Organ segmentation is required for whole-body dosimetry but is a very time-consuming task. Therefore, we explored the possibility of using an AI based automated segmentation tool as a pre-processing step for calculating the organ and whole-body effective doses. 

Materials and Methods

Retrospective PET/CT data of six patients undergoing treatment with ⁸⁹Zr-labelled pembrolizumab were included in this study. Manual organ segmentations were performed using in-house developed software and biodistribution information was obtained. Using the activity biodistribution information, residence times were calculated. The obtained residence times served as input for OLINDA XLM version 1.0 (Vanderbilt University, 2003) to calculate the effective dose per organ as well as the whole-body effective dose (mSv/MBq) according to ICRP60 and ICRP103 guidelines.     
Subsequently, organ segmentations were also performed using Recomia, a cloud-based AI platform for nuclear medicine and radiology research.
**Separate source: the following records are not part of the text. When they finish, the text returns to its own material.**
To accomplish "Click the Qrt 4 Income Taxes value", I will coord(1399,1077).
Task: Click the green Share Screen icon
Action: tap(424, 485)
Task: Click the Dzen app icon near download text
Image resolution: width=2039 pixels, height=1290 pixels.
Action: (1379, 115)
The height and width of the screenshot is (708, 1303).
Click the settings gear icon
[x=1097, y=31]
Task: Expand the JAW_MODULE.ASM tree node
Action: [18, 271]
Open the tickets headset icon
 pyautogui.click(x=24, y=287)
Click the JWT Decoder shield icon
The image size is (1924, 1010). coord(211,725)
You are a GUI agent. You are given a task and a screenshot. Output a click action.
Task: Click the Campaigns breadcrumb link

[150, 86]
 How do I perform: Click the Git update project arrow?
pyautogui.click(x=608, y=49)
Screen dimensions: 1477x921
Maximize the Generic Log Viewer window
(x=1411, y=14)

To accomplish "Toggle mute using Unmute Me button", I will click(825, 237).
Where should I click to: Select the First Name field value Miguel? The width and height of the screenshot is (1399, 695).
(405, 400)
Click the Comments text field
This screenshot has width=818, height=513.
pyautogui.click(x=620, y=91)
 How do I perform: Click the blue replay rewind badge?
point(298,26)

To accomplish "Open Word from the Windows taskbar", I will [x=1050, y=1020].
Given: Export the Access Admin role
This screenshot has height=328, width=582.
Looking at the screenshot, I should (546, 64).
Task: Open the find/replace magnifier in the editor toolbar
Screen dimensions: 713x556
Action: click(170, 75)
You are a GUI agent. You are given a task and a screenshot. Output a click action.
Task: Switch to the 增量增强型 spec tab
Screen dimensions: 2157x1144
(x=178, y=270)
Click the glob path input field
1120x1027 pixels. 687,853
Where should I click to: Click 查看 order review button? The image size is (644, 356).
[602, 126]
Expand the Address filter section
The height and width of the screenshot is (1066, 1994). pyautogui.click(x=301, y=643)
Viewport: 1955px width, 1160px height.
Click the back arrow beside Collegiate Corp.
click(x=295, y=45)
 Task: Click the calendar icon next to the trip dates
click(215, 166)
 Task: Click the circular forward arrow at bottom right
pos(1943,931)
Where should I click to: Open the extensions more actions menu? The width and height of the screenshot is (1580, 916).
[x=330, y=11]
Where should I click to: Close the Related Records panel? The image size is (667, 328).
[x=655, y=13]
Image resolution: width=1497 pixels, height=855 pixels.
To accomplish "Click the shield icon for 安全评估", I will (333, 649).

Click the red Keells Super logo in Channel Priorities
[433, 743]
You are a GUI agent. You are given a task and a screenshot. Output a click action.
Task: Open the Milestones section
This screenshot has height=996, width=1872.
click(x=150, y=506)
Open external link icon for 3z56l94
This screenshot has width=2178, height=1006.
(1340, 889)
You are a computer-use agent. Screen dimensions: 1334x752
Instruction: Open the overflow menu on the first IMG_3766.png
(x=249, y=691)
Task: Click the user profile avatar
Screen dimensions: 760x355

The workflow for calculating residence times and whole-body effective doses, as described above, was repeated. 

Results

Patient data were obtained at three different time-points, day 2, 4, and 7 postinjecton, resulting in 18 PET/CT scans. Overall analysis time was approximately half a workday for manual segmentations compared to ≤30 min using Recomia. Whole-body effective doses differed minimally for the six patients with a median difference in received mSv/MBq of 0.49% (range 0.12 – 1.58%) according to ICRP60 and 0.52% (range 0.15 – 1.95%) according to ICRP103.

Conclusion

These first results suggest that whole-body dosimetry calculations can benefit from fast automated AI based whole-organ segmentations using Recomia. As newly developed MAbs are quickly emerging in anti-cancer therapy, whole-body effective doses for these different therapeutic agents can be assessed quickly and efficiently.